Why Prosus leans on iFood, the quiet Latin American growth engine
20.06.2026 - 03:47:08 | ad-hoc-news.deReviewed: ad hoc news B2B & Pro desk. Edited and checked on 2026-06-20, 03:46. Details in the imprint.
With iFood, Prosus N.V. is backing a food delivery app that feels less like a tech demo and more like a daily routine in Brazil - colorful screens, rapid pings, steaming meals at the door, and a logistics machine working quietly in the background.
Background on the Prosus N.V. stock
Prosus bundles fast-growing online platforms like iFood, OLX and PayU under one roof - the stock reflects how these digital bets develop over time.
What iFood offers on the ground
Open the iFood app in São Paulo and it hits fast - a red-and-white interface, dense with restaurant tiles, promotions, and a delivery time often under 30 minutes in busy districts. The app does not feel experimental, it feels lived-in.
Users can order from big chains, tiny neighborhood kitchens, supermarkets and even pharmacies, while tracking the courier icon inching across the in-app map in real time. Ratings, photos and frequent voucher campaigns keep fingers tapping and baskets filling.
Scale that matters to Prosus
iFood is one of Latin America’s leading food delivery platforms, with a strong position in Brazil and a presence in Colombia, operating millions of orders per day according to company disclosures. Prosus describes iFood as a leading player in online food delivery in Latin America.
Prosus increased its economic stake to 33.3% by buying out Just Eat Takeaway’s interest, underlining how central the asset has become in its portfolio. The transaction valued iFood at up to EUR 1.8 billion for that stake.
How the service feels in daily use
On a Friday evening, iFood’s interface leans into the rush - estimated delivery times adjust minute by minute, push notifications buzz about expiring discounts, and drivers weave through traffic to drop still-hot pizza or feijoada at high-rise doors.
The app remembers previous orders and payment methods, so repeat users can check out with a couple of taps. For many urban customers, the relationship feels less like occasional indulgence and more like a utility - reliable, predictable, almost invisible until it fails.
Behind the couriers and coupons
Under the glossy front end sits a logistics engine that allocates orders to couriers, routes them through congested streets, and tries to keep both restaurants and riders engaged. Peak hours test the system - delays show up quickly in ratings and social media.
To keep supply on the road, iFood offers couriers a mix of per-delivery earnings, incentives and access to insurance and support programs in certain regions, according to company statements. The platform highlights initiatives around work conditions and rider benefits.
Strengths, frictions, competition
iFood’s big strength is density - lots of restaurants, lots of users, lots of couriers in key Brazilian cities. That density helps shorten delivery routes and makes promotions feel genuinely useful instead of like thin marketing.
Still, the model is demanding. Restaurants complain about commissions, couriers about earnings volatility, and consumers about surge pricing in peak slots. Global rivals such as Uber Eats and local specialists challenge iFood’s dominance wherever regulation and incentives allow.
What it means for Prosus and investors
For Prosus, iFood sits in the “Food Delivery” vertical alongside other platforms and is highlighted as a growth driver within its consolidated operations in Latin America. The group points to improving profitability as scale and efficiency increase across such assets.

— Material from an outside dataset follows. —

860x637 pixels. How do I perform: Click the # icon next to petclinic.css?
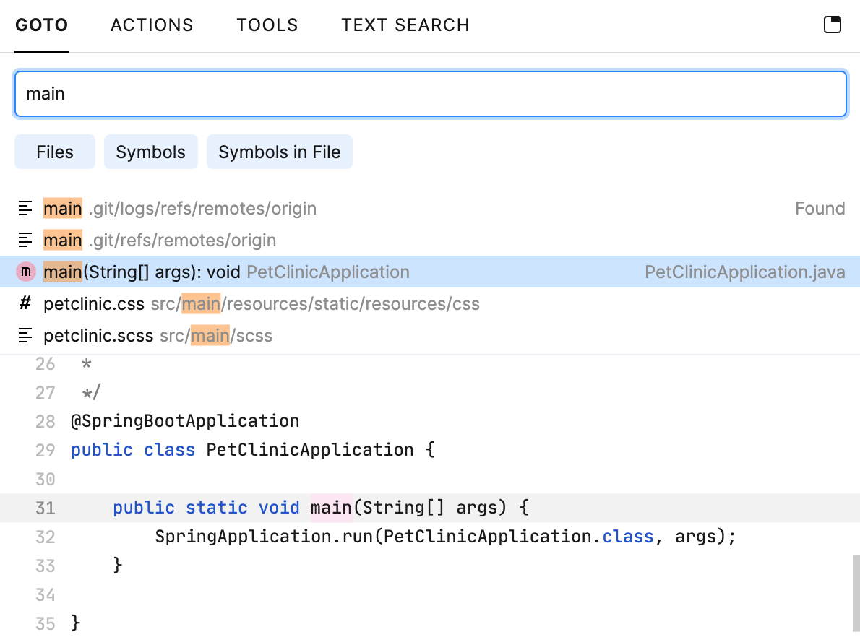[x=25, y=303]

Shares of Prosus N.V. (NL0013654783) trade in Amsterdam on Euronext; the performance of businesses like iFood is one of several factors that can influence investor sentiment toward the group.
Key facts on iFood
- Product: iFood food delivery platform
- Manufacturer: Prosus N.V.
- Category: B2B & Pro line - online food delivery platform
- Launch: iFood has operated in Brazil for more than a decade, expanding significantly during the 2010s
- RRP / Price: App download free; revenues via commissions and fees on orders
- Availability: Primarily available in Brazil and selected Latin American markets via iOS, Android and web
- Target group: Urban consumers, restaurants, supermarkets and independent couriers in Latin America
- Highlight / USP: Strong market position and order density in Brazilian cities, tightly integrated with local restaurants and retailers
This article was AI-assisted and editorially reviewed. Product information without guarantee; prices and availability may change at short notice. No investment advice, no buy or sell recommendation. Stock-market transactions involve risks up to total loss.